▶ Passage shown:
▽

Mi Fu (, also given as Mi Fei, 1051–1107 CE) was a Chinese painter, poet and calligrapher who was born in Taiyuan during the Song dynasty. He became known for his style of painting misty landscapes. This style would be deemed the "Mi Fu" style and involved the use of large wet dots of ink applied with a flat brush. His poetry was influenced by Li Bai and his calligraphy by Wang Xizhi.

Mi Fu is regarded as one of the four greatest calligraphers of the Song dynasty, alongside Su Shi, Hung Tingjian and Cai Xian. His style is derived from calligraphers in earlier dynasties, although he developed unique traits of his own.

As a personality, Mi Fu was noted as an eccentric; including a mania of cleanliness. At times, he was deemed "Madman Mi" due to his obsession with collecting stones. He was also known to be a heavy drinker. His son, Mi Youren, also became a well known painter following in his father's artistic style.

Biography

According to Yao Weiyuan, Mi Fu was a fifth-generation descendant of Mi Xin, a Later Zhou and early Song dynasty general from the Kumo Xi tribe that descended from the Xianbei. However, according to other scholars, his family probably was of distant Sogdian heritage. His surname "Mi" is of Sogdian origin, and he was born after a long period in which the Sogdians intensively migrated deep into China and established flourishing communities there, and he referred to himself as "descendant of huozheng," "fire priest" (according to Jiang Boqin), having a seal with this inscribed on it. However, other Chinese scholars reject Jiang's interpretation, saying that huozheng referred to "Fire virtue" and was related to the Zhao family, and that he had other seals claiming different things.

He showed early signs of interest in arts and letters, as well as unusual memory skills. His mother worked as a midwife and later as a wet-nurse, looking after the Emperor Shenzong.

Mi Fu knew the imperial family and he lived in the privileged location of the royal palaces, where he also started his career as Reviser of Books, Professor of Painting and Calligraphy in the capital, Secretary to the Board of Rites, and Military Governor of Huaiyang. Mi Fu openly criticized conventional regulations of the time, causing him to move between jobs frequently.

△

▶ Data block:
▽

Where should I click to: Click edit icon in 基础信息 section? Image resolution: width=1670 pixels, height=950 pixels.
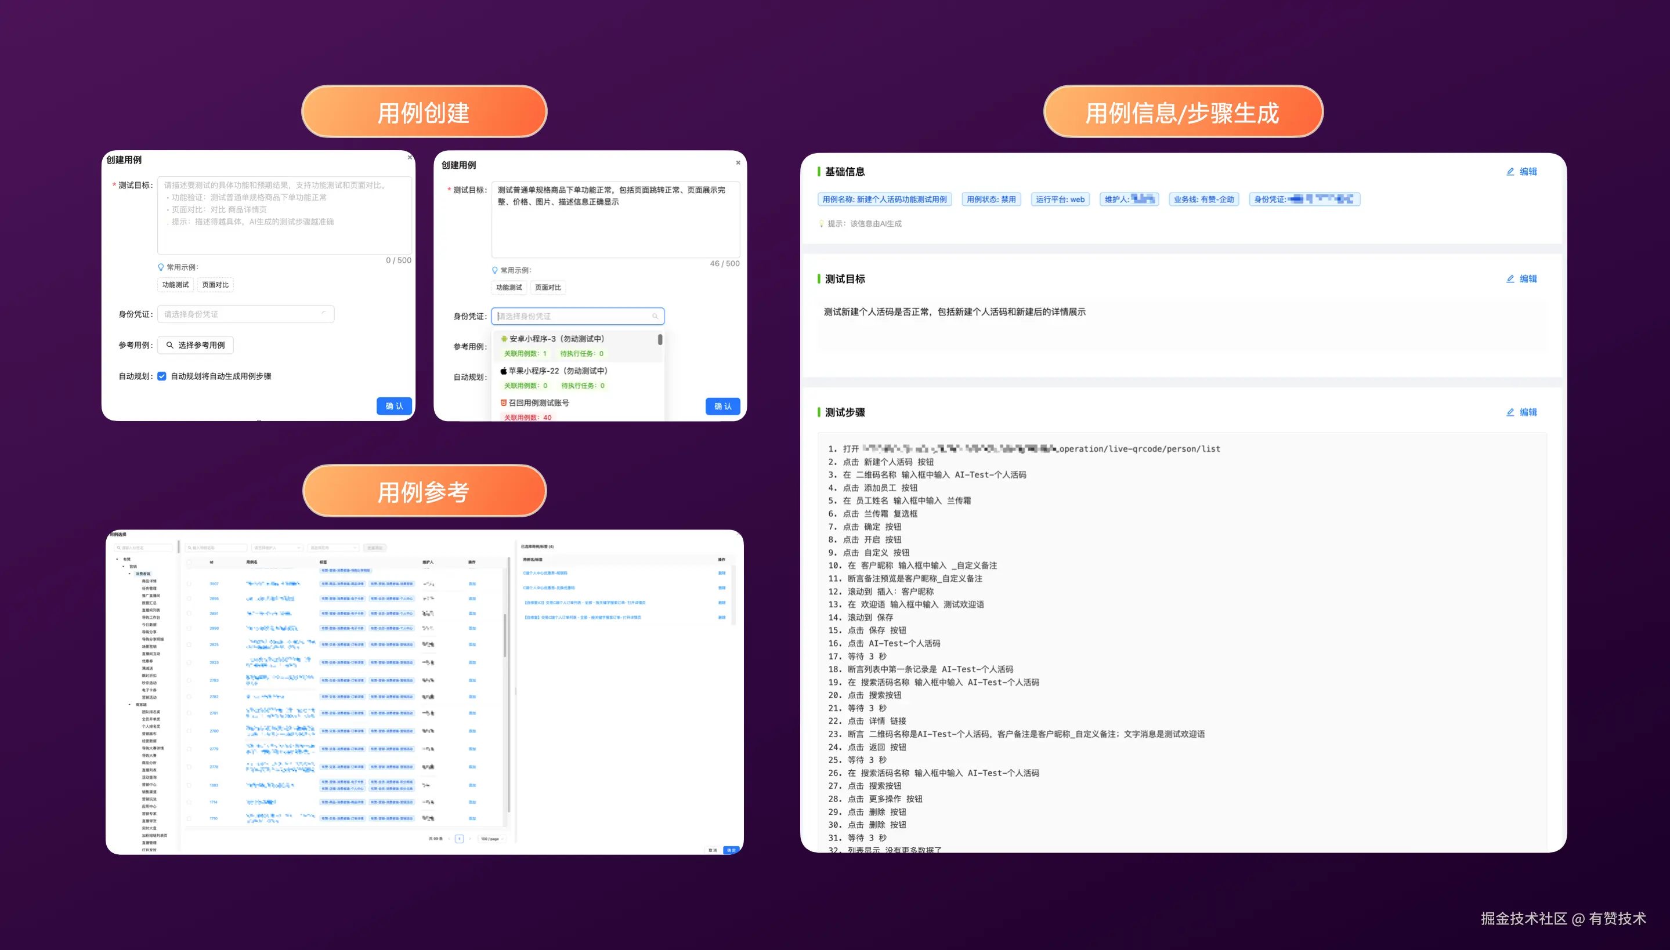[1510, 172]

△

▶ Request:
Reproduce the part of the passage on Mi Fu between "He showed early" and "between jobs frequently.", inclusive, with no changes.

▶ Task result:
He showed early signs of interest in arts and letters, as well as unusual memory skills. His mother worked as a midwife and later as a wet-nurse, looking after the Emperor Shenzong.

Mi Fu knew the imperial family and he lived in the privileged location of the royal palaces, where he also started his career as Reviser of Books, Professor of Painting and Calligraphy in the capital, Secretary to the Board of Rites, and Military Governor of Huaiyang. Mi Fu openly criticized conventional regulations of the time, causing him to move between jobs frequently.